フレンチブルドッグの福も素足仲間。ひんやりした濡れ縁の感触を楽しみます。

 振り返れば、ストッキングを履かない生活になってもう40年近く経つでしょうか。とくにこの町では、夏は素足に限るというのが実感。冷え性と無縁な体質も手伝って、夏の訪れを感じたらいそいそと靴下を脱ぎ、素足にサンダルばきで歩き回っています。場の力とでもいうのか、どうやらこのスタイルには伝染力がある様子。

その証拠に三女の婿どの(元靴職人で靴には並々ならぬこだわりを持っていた男子です)も、ここに暮らして10年経った今ではすっかり素足生活が板につき、お互いの家を素足で行き来するように。都会から移住してきたほかの若い世代も同様で、まさに「裸の付き合い」ならぬ「裸足の付き合い」だねと言っています。
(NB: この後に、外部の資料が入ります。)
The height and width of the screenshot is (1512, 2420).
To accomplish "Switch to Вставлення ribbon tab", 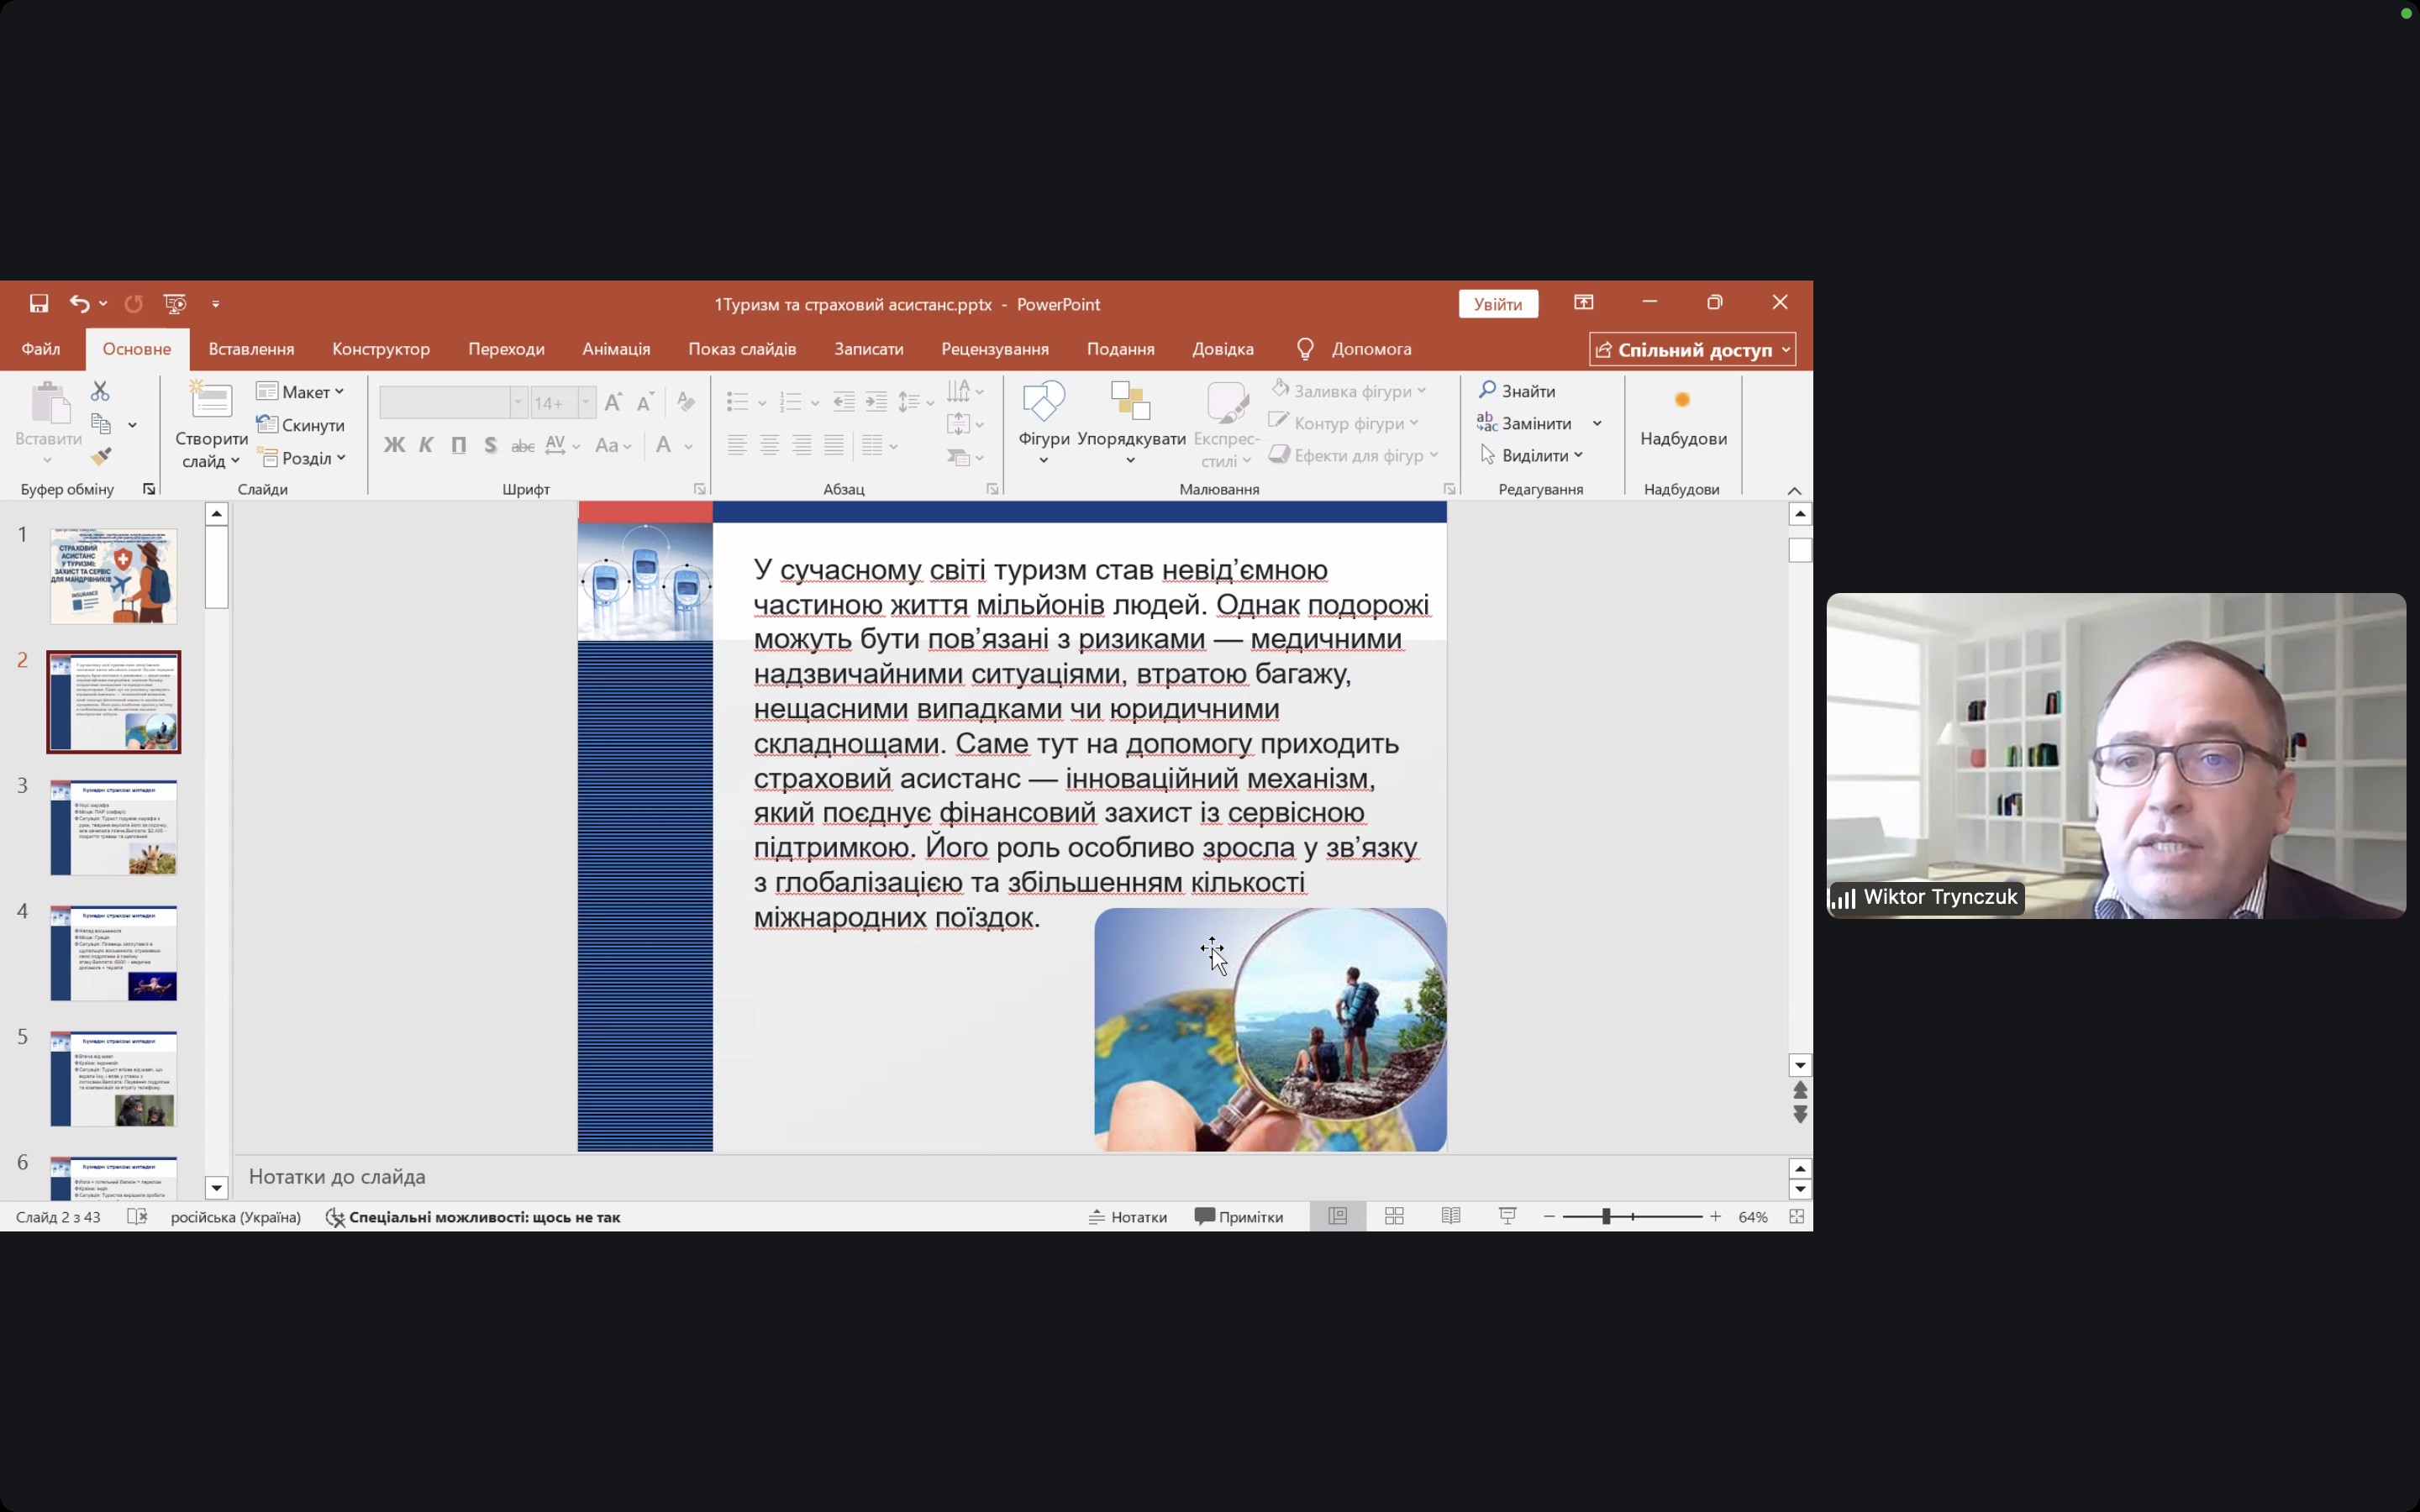I will point(251,349).
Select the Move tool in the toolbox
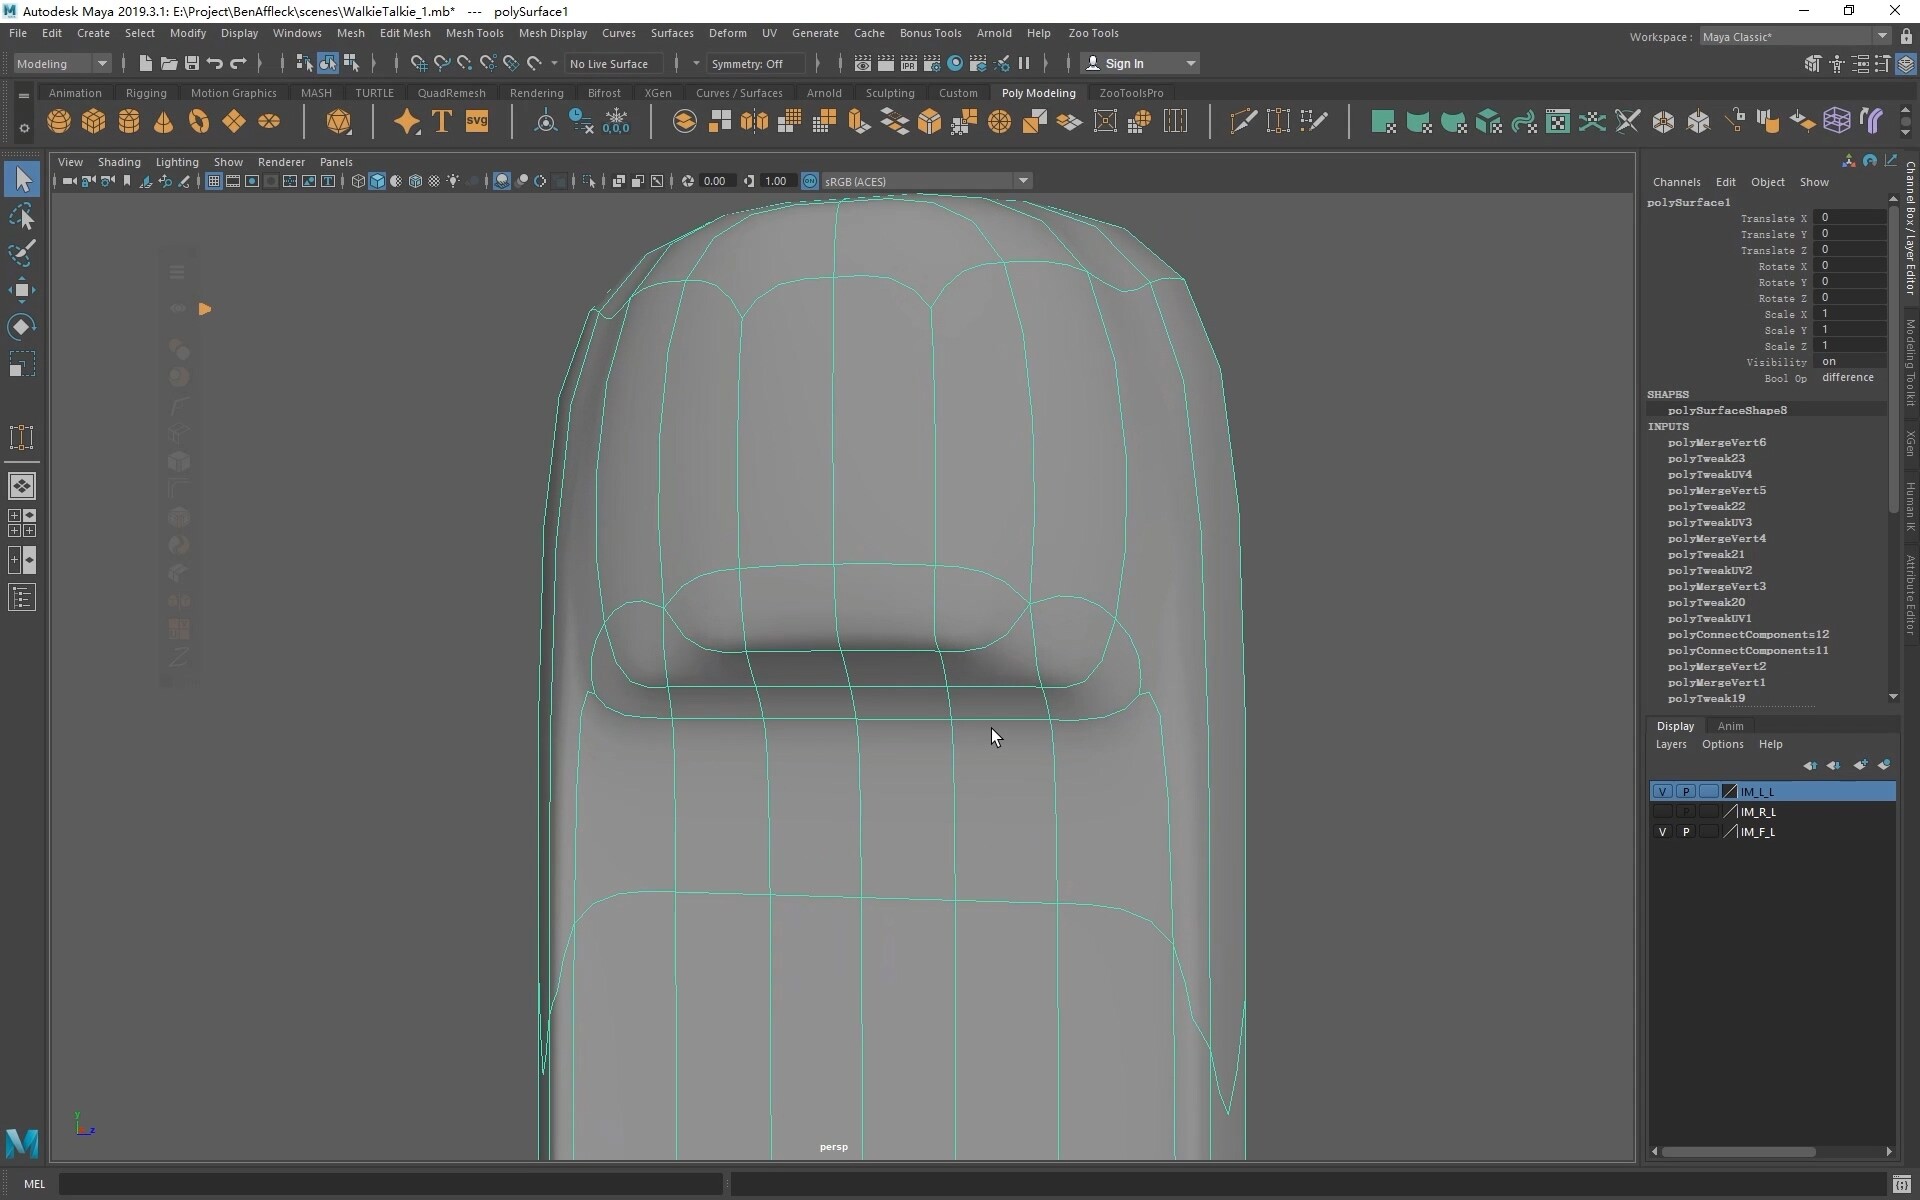 [22, 290]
 夏のしつらえに変えた日本家屋で、素足で過ごす心地よさは何にも代えがたいものがあります。足裏に触れるひんやりした畳や板の間の感触が五感を刺激して、頭の中まで冴えていくような気がするのです。

民藝の作家・河井寛次郎の言葉に「手考足思」というものがありますが、手のひらと同様、足裏には特別な力が宿っていると確かに思います。素手で結んだおむすびが何よりのごちそうになるのと同じで、素足の感覚をちゃんと使って暮らすことが、本質的な豊かさに近づく道ではないでしょうか。それは頭でっかちではたどり着けない境地です。

 そういえばいつだったか、他郷阿部家にお泊まりになったお客さまが「ここは雑巾がけを丁寧にされていますね」とおっしゃったことがありました。聞けばその方はお寺のご住職の奥さまで、ご自身も拭き掃除を日課になさっているせいか「雑巾がけをした床は、歩いてみればわかります」とのこと。掃除機をかけただけの床とは違う、と足で感じ取る鋭さ。

それは本来誰しもに備わっている感受性のはずですが、「あれが足りない、これも足りない」と過剰に足し算を重ねる現代の暮らしでは、そのセンサーも鈍ってしまうように思います。

 夏になると他郷阿部家では、素足で過ごす心地よさを堪能していただくため、お客さまのご到着時、足すすぎ用の水をたらいに汲んでご用意します。冷たい水で旅の疲れも一緒に洗い流して、わが家のようにくつろいでいただくのが何よりのおもてなし。どなたの表情も童心に還ったようにやわらかくなるのを感じます。

 今年の夏は「素足力」、解放してご覧になりませんか。引き算の豊かさも、いいものです。